*TRY IT:* Repeat, line for line, the entries printed below.
++++++++++++++++++++
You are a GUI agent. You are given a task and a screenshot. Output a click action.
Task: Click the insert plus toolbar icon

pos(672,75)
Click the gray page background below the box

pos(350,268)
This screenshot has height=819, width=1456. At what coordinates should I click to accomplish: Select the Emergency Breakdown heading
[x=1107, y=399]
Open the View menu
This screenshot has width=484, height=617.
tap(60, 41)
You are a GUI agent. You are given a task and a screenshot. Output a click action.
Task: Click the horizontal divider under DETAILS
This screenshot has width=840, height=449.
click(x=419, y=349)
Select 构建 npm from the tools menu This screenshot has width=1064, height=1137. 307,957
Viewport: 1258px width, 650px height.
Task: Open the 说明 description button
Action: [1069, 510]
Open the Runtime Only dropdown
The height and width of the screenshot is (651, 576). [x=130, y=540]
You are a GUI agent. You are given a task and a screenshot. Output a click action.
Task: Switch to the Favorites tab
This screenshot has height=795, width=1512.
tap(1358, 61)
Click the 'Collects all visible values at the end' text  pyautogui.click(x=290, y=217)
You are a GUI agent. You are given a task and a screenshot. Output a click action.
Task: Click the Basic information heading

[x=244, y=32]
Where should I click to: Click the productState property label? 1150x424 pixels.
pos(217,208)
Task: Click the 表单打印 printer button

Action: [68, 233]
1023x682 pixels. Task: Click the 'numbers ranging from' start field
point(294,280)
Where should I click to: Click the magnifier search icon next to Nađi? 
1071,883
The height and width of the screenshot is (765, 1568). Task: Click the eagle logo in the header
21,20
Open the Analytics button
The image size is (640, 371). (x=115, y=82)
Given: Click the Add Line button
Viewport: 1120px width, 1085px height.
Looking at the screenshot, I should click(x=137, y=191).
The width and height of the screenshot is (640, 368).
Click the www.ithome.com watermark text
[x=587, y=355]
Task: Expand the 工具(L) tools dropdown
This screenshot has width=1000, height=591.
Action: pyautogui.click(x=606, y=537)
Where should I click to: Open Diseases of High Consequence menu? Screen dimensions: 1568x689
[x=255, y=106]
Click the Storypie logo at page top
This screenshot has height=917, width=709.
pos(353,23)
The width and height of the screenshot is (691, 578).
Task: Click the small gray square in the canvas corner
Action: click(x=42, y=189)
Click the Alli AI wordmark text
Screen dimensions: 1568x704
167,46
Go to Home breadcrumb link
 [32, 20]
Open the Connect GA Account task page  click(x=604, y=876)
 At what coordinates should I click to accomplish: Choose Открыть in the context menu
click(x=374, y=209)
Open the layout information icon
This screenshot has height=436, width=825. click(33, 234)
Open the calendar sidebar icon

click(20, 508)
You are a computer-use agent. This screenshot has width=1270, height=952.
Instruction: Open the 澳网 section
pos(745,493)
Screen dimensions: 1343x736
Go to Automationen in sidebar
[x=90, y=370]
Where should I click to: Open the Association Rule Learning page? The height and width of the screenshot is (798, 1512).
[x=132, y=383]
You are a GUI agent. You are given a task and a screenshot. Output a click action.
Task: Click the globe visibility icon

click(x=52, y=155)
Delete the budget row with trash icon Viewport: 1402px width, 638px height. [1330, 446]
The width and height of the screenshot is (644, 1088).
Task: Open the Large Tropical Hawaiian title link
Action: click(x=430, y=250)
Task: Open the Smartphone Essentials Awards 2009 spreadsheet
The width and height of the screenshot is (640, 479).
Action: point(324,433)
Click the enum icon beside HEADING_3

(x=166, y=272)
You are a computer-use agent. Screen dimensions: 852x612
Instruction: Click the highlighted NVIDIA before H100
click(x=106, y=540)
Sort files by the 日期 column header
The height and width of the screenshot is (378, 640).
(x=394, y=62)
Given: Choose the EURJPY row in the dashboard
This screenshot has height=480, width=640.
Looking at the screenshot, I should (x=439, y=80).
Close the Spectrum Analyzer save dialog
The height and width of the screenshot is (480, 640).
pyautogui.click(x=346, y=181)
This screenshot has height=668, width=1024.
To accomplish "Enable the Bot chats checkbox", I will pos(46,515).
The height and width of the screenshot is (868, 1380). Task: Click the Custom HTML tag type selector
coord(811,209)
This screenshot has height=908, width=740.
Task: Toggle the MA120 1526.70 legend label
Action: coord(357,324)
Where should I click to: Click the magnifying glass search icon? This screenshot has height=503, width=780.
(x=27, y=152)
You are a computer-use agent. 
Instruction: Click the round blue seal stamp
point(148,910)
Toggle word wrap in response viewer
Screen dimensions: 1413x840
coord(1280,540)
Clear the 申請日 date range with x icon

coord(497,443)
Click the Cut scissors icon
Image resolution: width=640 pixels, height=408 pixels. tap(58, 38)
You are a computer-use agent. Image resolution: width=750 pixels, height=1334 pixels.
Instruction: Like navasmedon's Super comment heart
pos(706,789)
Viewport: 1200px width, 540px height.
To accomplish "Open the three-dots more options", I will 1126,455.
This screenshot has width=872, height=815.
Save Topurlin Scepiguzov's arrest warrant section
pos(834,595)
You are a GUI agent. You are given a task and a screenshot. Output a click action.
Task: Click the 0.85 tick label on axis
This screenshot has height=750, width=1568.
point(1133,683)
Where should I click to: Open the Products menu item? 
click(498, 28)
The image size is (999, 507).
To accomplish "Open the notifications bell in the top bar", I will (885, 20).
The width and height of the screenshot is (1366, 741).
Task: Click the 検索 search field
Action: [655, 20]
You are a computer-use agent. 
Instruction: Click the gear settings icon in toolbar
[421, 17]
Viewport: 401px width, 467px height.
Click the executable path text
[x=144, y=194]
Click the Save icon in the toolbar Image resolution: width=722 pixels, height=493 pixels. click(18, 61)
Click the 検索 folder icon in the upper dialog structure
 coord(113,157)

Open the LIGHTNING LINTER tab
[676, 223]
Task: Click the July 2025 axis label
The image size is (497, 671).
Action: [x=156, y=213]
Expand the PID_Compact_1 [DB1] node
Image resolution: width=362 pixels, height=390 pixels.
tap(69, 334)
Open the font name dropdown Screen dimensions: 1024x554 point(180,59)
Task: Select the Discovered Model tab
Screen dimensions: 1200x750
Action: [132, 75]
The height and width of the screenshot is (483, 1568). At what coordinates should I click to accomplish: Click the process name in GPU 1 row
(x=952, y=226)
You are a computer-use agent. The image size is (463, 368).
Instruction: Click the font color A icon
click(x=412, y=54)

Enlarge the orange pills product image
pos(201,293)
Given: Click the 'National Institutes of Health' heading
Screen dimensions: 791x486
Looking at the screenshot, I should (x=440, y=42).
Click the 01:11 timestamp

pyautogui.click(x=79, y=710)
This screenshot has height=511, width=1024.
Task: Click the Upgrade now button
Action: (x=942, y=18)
++++++++++++++++++++
*EXERCISE RESULT:*
You are a GUI agent. You are given a task and a screenshot. Output a click action.
Task: Click the insert plus toolbar icon

pos(672,75)
Click the gray page background below the box

pos(350,268)
This screenshot has height=819, width=1456. At what coordinates should I click to accomplish: Select the Emergency Breakdown heading
[x=1107, y=399]
Open the View menu
This screenshot has width=484, height=617.
tap(60, 41)
You are a GUI agent. You are given a task and a screenshot. Output a click action.
Task: Click the horizontal divider under DETAILS
This screenshot has width=840, height=449.
click(x=419, y=349)
Select 构建 npm from the tools menu This screenshot has width=1064, height=1137. 307,957
Viewport: 1258px width, 650px height.
Task: Open the 说明 description button
Action: [1069, 510]
Open the Runtime Only dropdown
The height and width of the screenshot is (651, 576). [x=130, y=540]
You are a GUI agent. You are given a task and a screenshot. Output a click action.
Task: Switch to the Favorites tab
This screenshot has height=795, width=1512.
tap(1358, 61)
Click the 'Collects all visible values at the end' text  pyautogui.click(x=290, y=217)
You are a GUI agent. You are given a task and a screenshot. Output a click action.
Task: Click the Basic information heading

[x=244, y=32]
Where should I click to: Click the productState property label? 1150x424 pixels.
pos(217,208)
Task: Click the 表单打印 printer button

Action: [68, 233]
1023x682 pixels. Task: Click the 'numbers ranging from' start field
point(294,280)
Where should I click to: Click the magnifier search icon next to Nađi? 
1071,883
The height and width of the screenshot is (765, 1568). Task: Click the eagle logo in the header
21,20
Open the Analytics button
The image size is (640, 371). (x=115, y=82)
Given: Click the Add Line button
Viewport: 1120px width, 1085px height.
Looking at the screenshot, I should click(x=137, y=191).
The width and height of the screenshot is (640, 368).
Click the www.ithome.com watermark text
[x=587, y=355]
Task: Expand the 工具(L) tools dropdown
This screenshot has width=1000, height=591.
Action: pyautogui.click(x=606, y=537)
Where should I click to: Open Diseases of High Consequence menu? Screen dimensions: 1568x689
[x=255, y=106]
Click the Storypie logo at page top
This screenshot has height=917, width=709.
pos(353,23)
The width and height of the screenshot is (691, 578).
Task: Click the small gray square in the canvas corner
Action: click(x=42, y=189)
Click the Alli AI wordmark text
Screen dimensions: 1568x704
167,46
Go to Home breadcrumb link
 [32, 20]
Open the Connect GA Account task page  click(x=604, y=876)
 At what coordinates should I click to accomplish: Choose Открыть in the context menu
click(x=374, y=209)
Open the layout information icon
This screenshot has height=436, width=825. click(33, 234)
Open the calendar sidebar icon

click(20, 508)
You are a computer-use agent. This screenshot has width=1270, height=952.
Instruction: Open the 澳网 section
pos(745,493)
Screen dimensions: 1343x736
Go to Automationen in sidebar
[x=90, y=370]
Where should I click to: Open the Association Rule Learning page? The height and width of the screenshot is (798, 1512).
[x=132, y=383]
You are a GUI agent. You are given a task and a screenshot. Output a click action.
Task: Click the globe visibility icon

click(x=52, y=155)
Delete the budget row with trash icon Viewport: 1402px width, 638px height. [1330, 446]
The width and height of the screenshot is (644, 1088).
Task: Open the Large Tropical Hawaiian title link
Action: click(x=430, y=250)
Task: Open the Smartphone Essentials Awards 2009 spreadsheet
The width and height of the screenshot is (640, 479).
Action: point(324,433)
Click the enum icon beside HEADING_3

(x=166, y=272)
You are a computer-use agent. Screen dimensions: 852x612
Instruction: Click the highlighted NVIDIA before H100
click(x=106, y=540)
Sort files by the 日期 column header
The height and width of the screenshot is (378, 640).
(x=394, y=62)
Given: Choose the EURJPY row in the dashboard
This screenshot has height=480, width=640.
Looking at the screenshot, I should (x=439, y=80).
Close the Spectrum Analyzer save dialog
The height and width of the screenshot is (480, 640).
pyautogui.click(x=346, y=181)
This screenshot has height=668, width=1024.
To accomplish "Enable the Bot chats checkbox", I will pos(46,515).
The height and width of the screenshot is (868, 1380). Task: Click the Custom HTML tag type selector
coord(811,209)
This screenshot has height=908, width=740.
Task: Toggle the MA120 1526.70 legend label
Action: coord(357,324)
Where should I click to: Click the magnifying glass search icon? This screenshot has height=503, width=780.
(x=27, y=152)
You are a computer-use agent. 
Instruction: Click the round blue seal stamp
point(148,910)
Toggle word wrap in response viewer
Screen dimensions: 1413x840
coord(1280,540)
Clear the 申請日 date range with x icon

coord(497,443)
Click the Cut scissors icon
Image resolution: width=640 pixels, height=408 pixels. tap(58, 38)
You are a computer-use agent. Image resolution: width=750 pixels, height=1334 pixels.
Instruction: Like navasmedon's Super comment heart
pos(706,789)
Viewport: 1200px width, 540px height.
To accomplish "Open the three-dots more options", I will 1126,455.
This screenshot has width=872, height=815.
Save Topurlin Scepiguzov's arrest warrant section
pos(834,595)
You are a GUI agent. You are given a task and a screenshot. Output a click action.
Task: Click the 0.85 tick label on axis
This screenshot has height=750, width=1568.
point(1133,683)
Where should I click to: Open the Products menu item? 
click(498, 28)
The image size is (999, 507).
To accomplish "Open the notifications bell in the top bar", I will (885, 20).
The width and height of the screenshot is (1366, 741).
Task: Click the 検索 search field
Action: [655, 20]
You are a computer-use agent. 
Instruction: Click the gear settings icon in toolbar
[421, 17]
Viewport: 401px width, 467px height.
Click the executable path text
[x=144, y=194]
Click the Save icon in the toolbar Image resolution: width=722 pixels, height=493 pixels. click(18, 61)
Click the 検索 folder icon in the upper dialog structure
 coord(113,157)

Open the LIGHTNING LINTER tab
[676, 223]
Task: Click the July 2025 axis label
The image size is (497, 671).
Action: [x=156, y=213]
Expand the PID_Compact_1 [DB1] node
Image resolution: width=362 pixels, height=390 pixels.
tap(69, 334)
Open the font name dropdown Screen dimensions: 1024x554 point(180,59)
Task: Select the Discovered Model tab
Screen dimensions: 1200x750
Action: [132, 75]
The height and width of the screenshot is (483, 1568). At what coordinates should I click to accomplish: Click the process name in GPU 1 row
(x=952, y=226)
You are a computer-use agent. The image size is (463, 368).
Instruction: Click the font color A icon
click(x=412, y=54)

Enlarge the orange pills product image
pos(201,293)
Given: Click the 'National Institutes of Health' heading
Screen dimensions: 791x486
Looking at the screenshot, I should (x=440, y=42).
Click the 01:11 timestamp

pyautogui.click(x=79, y=710)
This screenshot has height=511, width=1024.
Task: Click the Upgrade now button
Action: (x=942, y=18)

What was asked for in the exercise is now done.